The above reforms, however, have failed to produce the desired results. In the DPB, except for the SSA, there are no permanent members. The batter meet on an ad hoc basis (usually once in two to three months) to review procurements for the services. The SSA with a small staff drawn from the service and finance can, at best, review the demands of the services and put it up to the DPB for consideration. It does not have the capability to oversee procurements from ‘cradle to tomb’ implying the induction of an equipment, its maintenance, upgradations, and finally its disposal after completing the lifespan in service. Like in the UK and France, there is a need for a separate Integrated Procurement Agency (IPA), which is empowered on behalf of the DAC. Working under the defence minister and with the help of Integrated Project Teams meant exclusively for various acquisitions, the IPA should have financial and administrative personnel.

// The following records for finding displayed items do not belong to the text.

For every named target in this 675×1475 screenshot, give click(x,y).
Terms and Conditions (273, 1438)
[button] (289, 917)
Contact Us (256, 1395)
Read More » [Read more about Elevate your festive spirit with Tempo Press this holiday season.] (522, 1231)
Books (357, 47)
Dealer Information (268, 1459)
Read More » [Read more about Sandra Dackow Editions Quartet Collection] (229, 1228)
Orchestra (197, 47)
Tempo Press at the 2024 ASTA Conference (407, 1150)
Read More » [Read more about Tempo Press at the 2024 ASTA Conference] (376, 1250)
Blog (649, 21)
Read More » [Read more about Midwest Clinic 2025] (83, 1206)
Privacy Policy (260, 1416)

Unfortunately, the demands of the service itself are ad hoc, unplanned and kneejerk reactions to what the adversary has procured, and often lead to duplications. For example, all three services have recently acquired Unmanned Arial Vehicles by paying different amounts for the same products. All services have set up their own UAV maintenance facilities. Similarly, all three services are building up their respective Special Forces, which include their equipment and training, in complete isolation. All this does not auger well for a cost-effective utilization of the DMF.

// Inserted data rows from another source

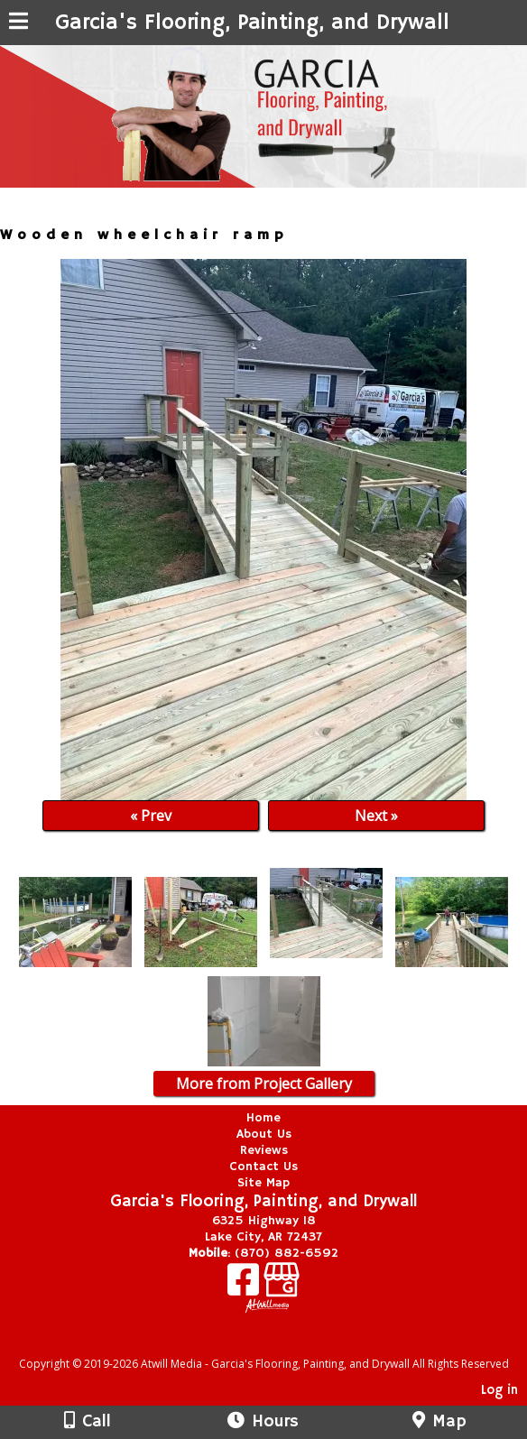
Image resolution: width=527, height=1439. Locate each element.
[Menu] (18, 23)
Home (263, 1118)
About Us (263, 1134)
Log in (499, 1390)
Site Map (263, 1183)
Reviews (264, 1150)
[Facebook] (245, 1286)
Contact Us (263, 1166)
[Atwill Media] (279, 1344)
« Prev (150, 816)
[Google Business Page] (282, 1286)
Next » (376, 816)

What should the government do to ensure that DMF benefits the services as much as the foreign arms companies? The Integrated Defence Staff (IIDS), which has members from all three services, prepares plans for strategic procurements, which are not incremental, but are programme based. These painstakingly prepared plans lie unattended for two reasons: First, the government does not give any financial commitment beyond a year’s allocation. This drawback has been obviated by the formation of the DMF for three years. And second, the Chiefs Of Staff Committee (COSC) to whom the IDS reports, comprises service chiefs who have the interest of their own service uppermost on mind. This requires a Chief of Defence Staff (CDS), who alone can ensure that the three-services discard parochialism and accept a programme-based acquisition plan, at least for a three year period. Ideally, we should also have a full-time National Security Council which can help the CDS formulate strategic acquisition plans for long periods. However, for the present, the government should seriously consider the formation of CDS and IPA.